Teks Bacaan:
Di antara pemikiran aliran ini adalah ishmah(terjaga dari salah dan dosa), yakni dalam keyakinan mereka para imam mereka yang dua belas itu adalah orang-orang yang ma’shum, tidak melakukan kesalahan dan dosa, apa yang mereka lakukan pasti benar menurut mereka.

Keyakinan adanya ishmah adalah dusta karena derajat ini hanya Allah berikan kepada para nabi dan rasul demi melindungi risalah yang mereka sampaikan, meyakini ishmah pada sebagian orang berarti menyamakan mereka dengan para nabi dan rasul, ini berarti rasul memiliki saingan dan risalahnya mungkin ditentang oleh orang-orang yang katanya ma’shum. Sebuah kesesatan yang nyata dan jelas.

Ada satu bukti sejarah bahwa klaim ishmah yang mereka berikan untuk para imam mereka adalah dusta, yaitu ketika al-Hasan bin Ali berdamai dan menyerahkan perkara khilafah kepada Muawiyah bin Abu Sufyan, di mana perdamaian ini telah diprediksi oleh Rasulullah saw dan beliau memuji dan menyanjungnya dan secara historis ia terjadi dan terbukti shahih, jika al-Hasan adalah orang yang ma’shum seperti yang mereka klaim, mengapa mereka menolak perdamaian ini? Atau al-Hasan bukan orang ma’shum?

Data yang Diberikan:
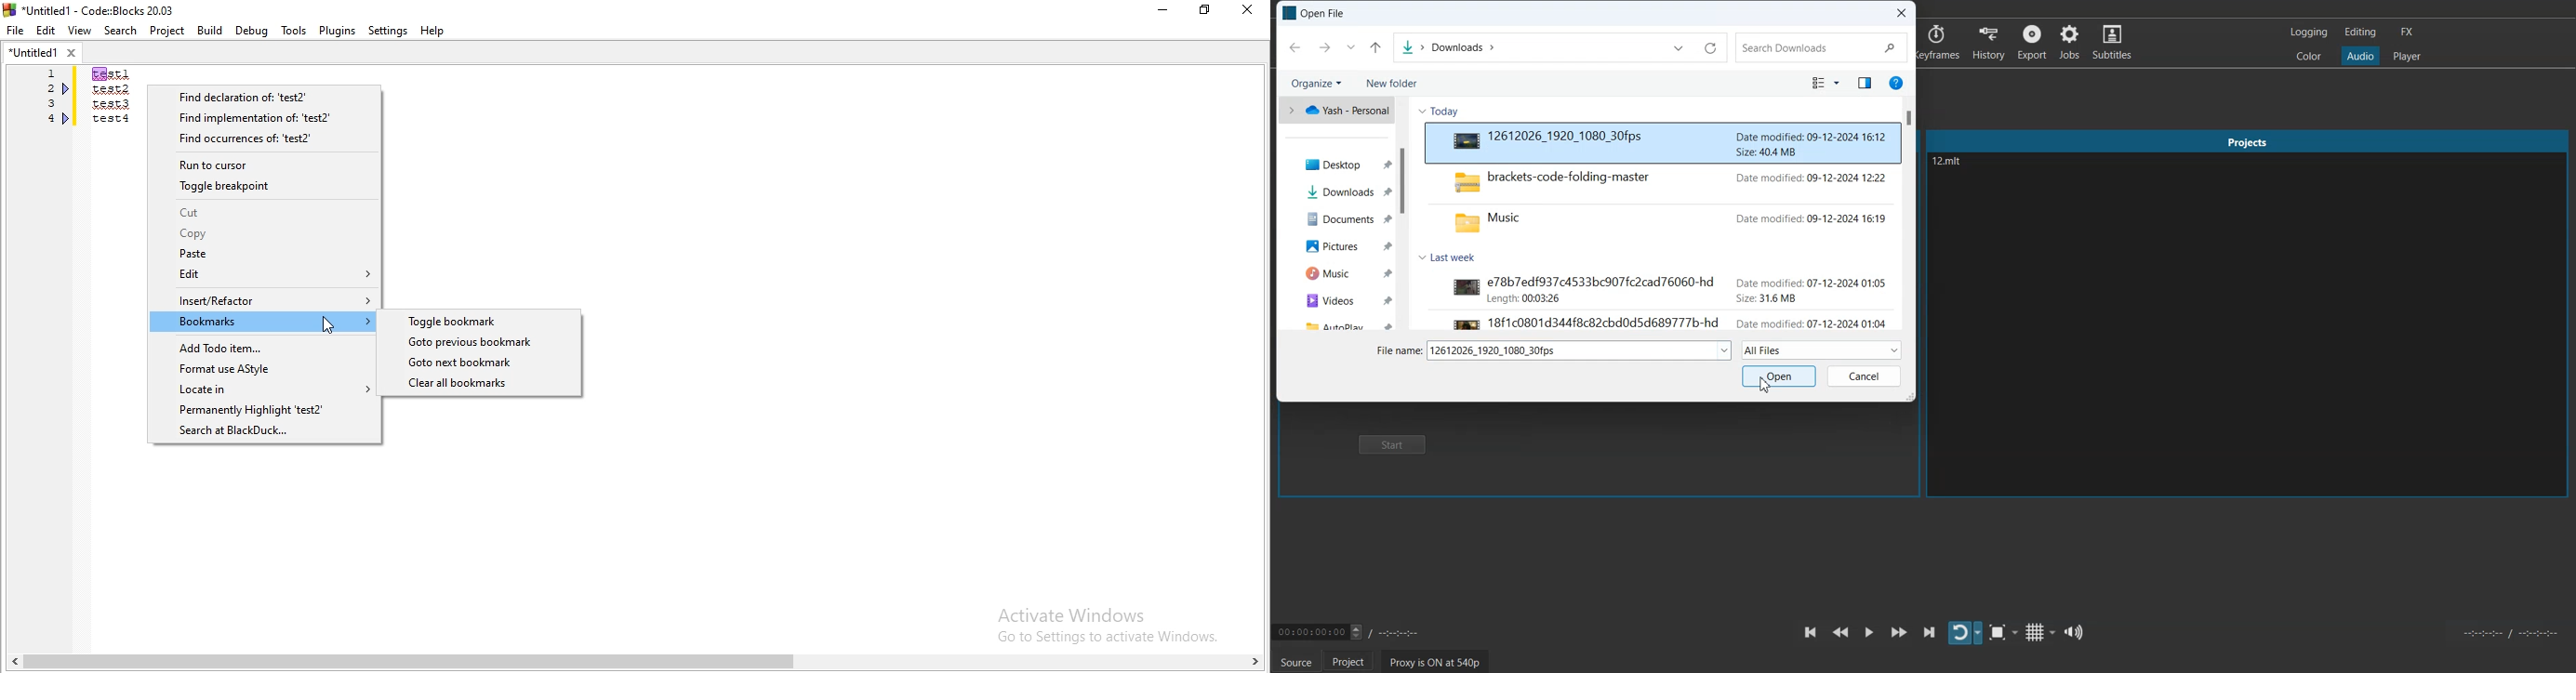  Describe the element at coordinates (1711, 49) in the screenshot. I see `Refresh` at that location.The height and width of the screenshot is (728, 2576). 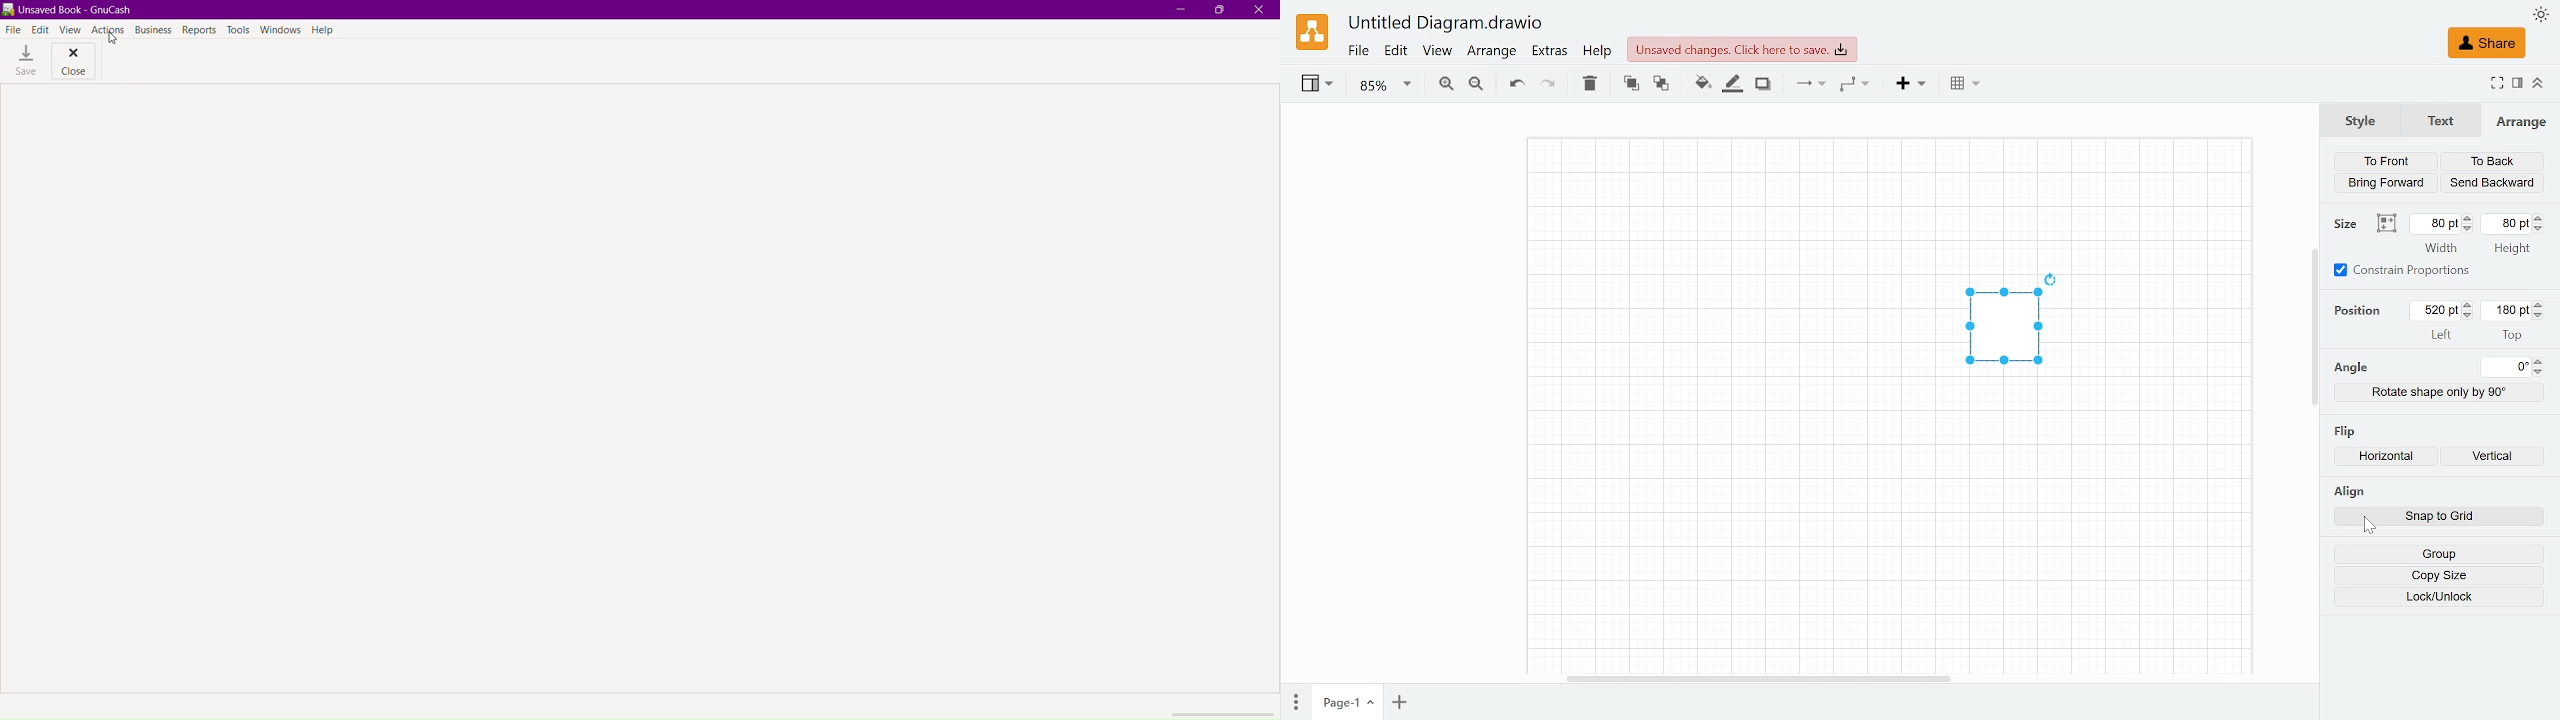 What do you see at coordinates (2470, 305) in the screenshot?
I see `Increase left` at bounding box center [2470, 305].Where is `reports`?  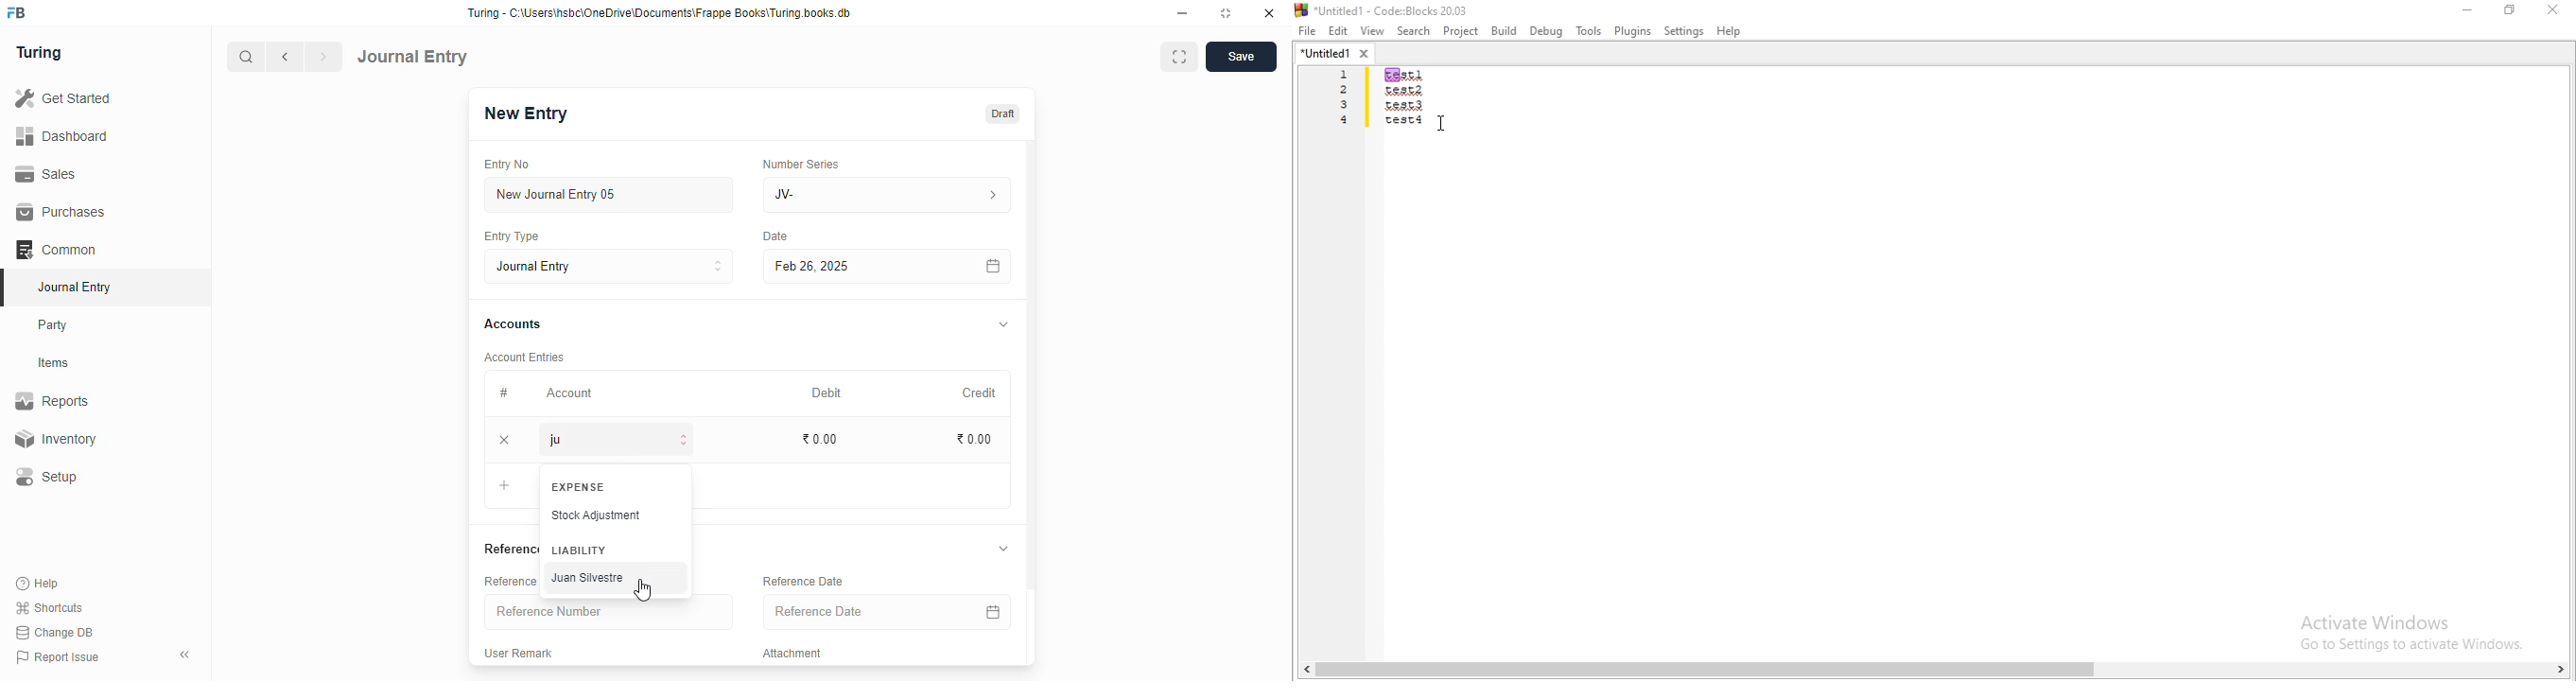 reports is located at coordinates (53, 401).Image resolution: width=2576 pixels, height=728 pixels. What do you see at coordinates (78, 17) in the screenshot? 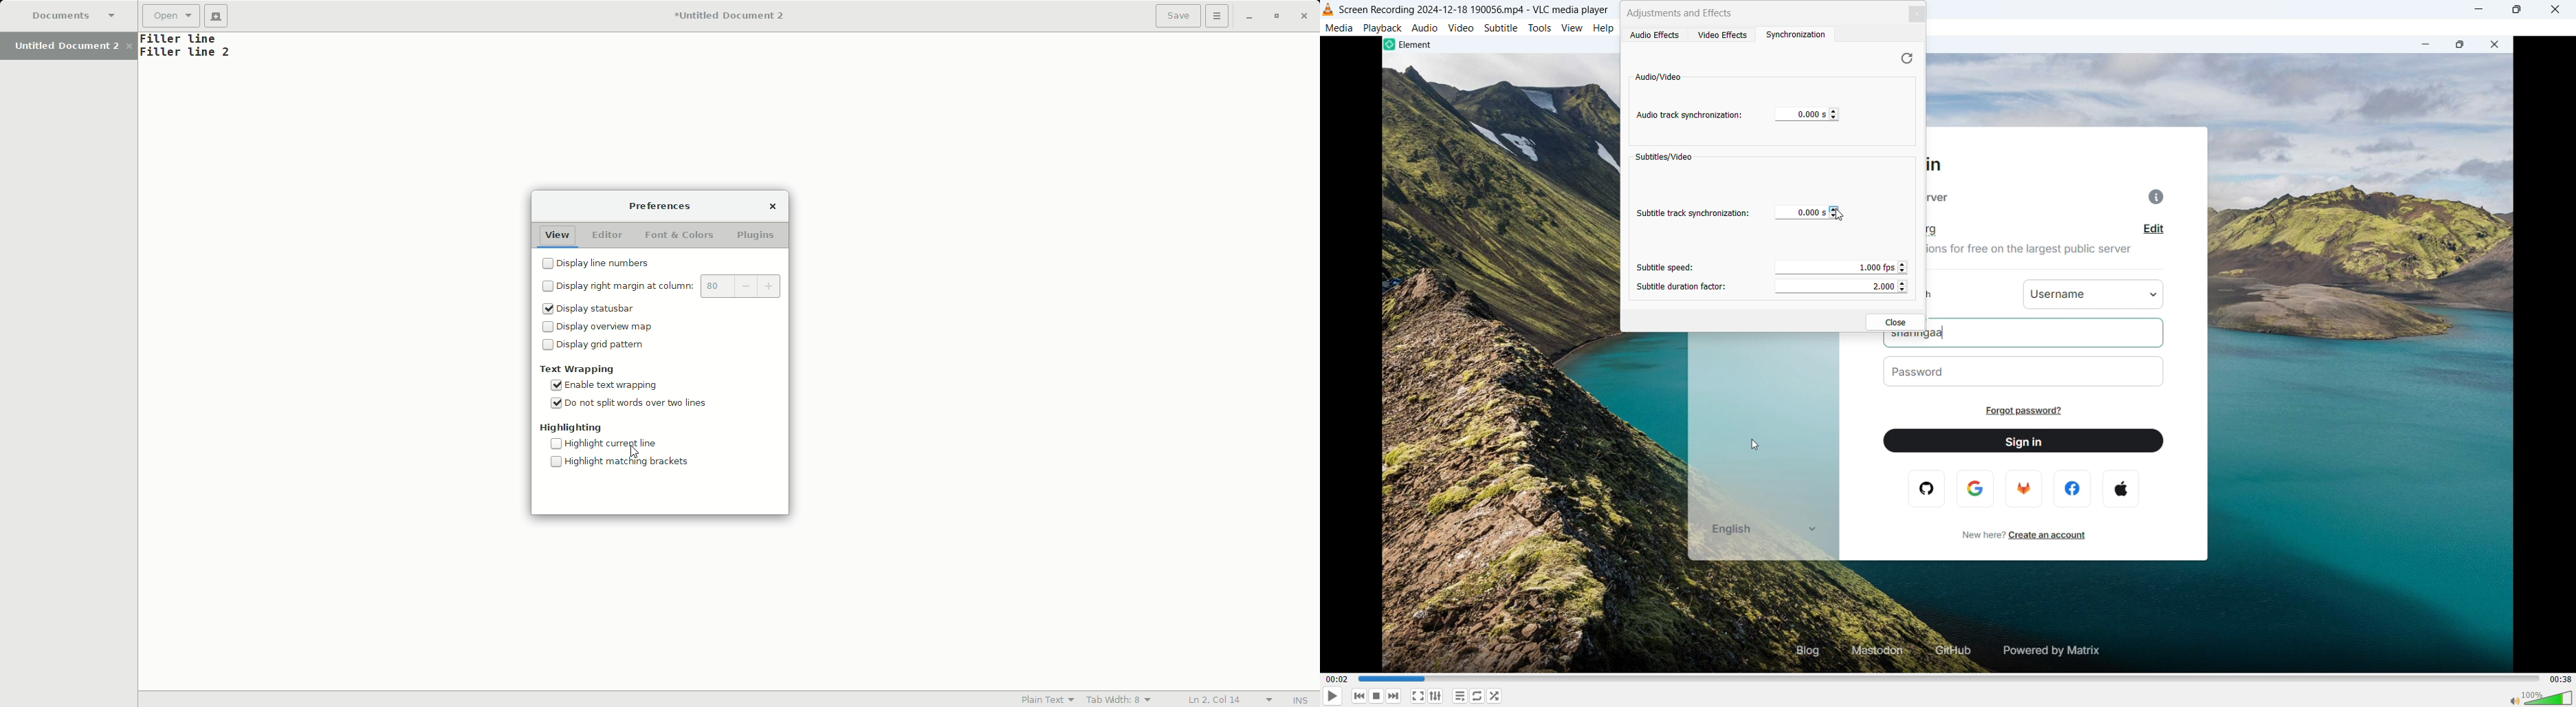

Uraian Soal:
Ulangi seluruh teks tentang ishmah, kata demi kata tanpa perubahan. Catatan di atas merupakan bahan terpisah dari teks tentang ishmah.

Jawaban Tertulis:
Di antara pemikiran aliran ini adalah ishmah(terjaga dari salah dan dosa), yakni dalam keyakinan mereka para imam mereka yang dua belas itu adalah orang-orang yang ma’shum, tidak melakukan kesalahan dan dosa, apa yang mereka lakukan pasti benar menurut mereka.

Keyakinan adanya ishmah adalah dusta karena derajat ini hanya Allah berikan kepada para nabi dan rasul demi melindungi risalah yang mereka sampaikan, meyakini ishmah pada sebagian orang berarti menyamakan mereka dengan para nabi dan rasul, ini berarti rasul memiliki saingan dan risalahnya mungkin ditentang oleh orang-orang yang katanya ma’shum. Sebuah kesesatan yang nyata dan jelas.

Ada satu bukti sejarah bahwa klaim ishmah yang mereka berikan untuk para imam mereka adalah dusta, yaitu ketika al-Hasan bin Ali berdamai dan menyerahkan perkara khilafah kepada Muawiyah bin Abu Sufyan, di mana perdamaian ini telah diprediksi oleh Rasulullah saw dan beliau memuji dan menyanjungnya dan secara historis ia terjadi dan terbukti shahih, jika al-Hasan adalah orang yang ma’shum seperti yang mereka klaim, mengapa mereka menolak perdamaian ini? Atau al-Hasan bukan orang ma’shum?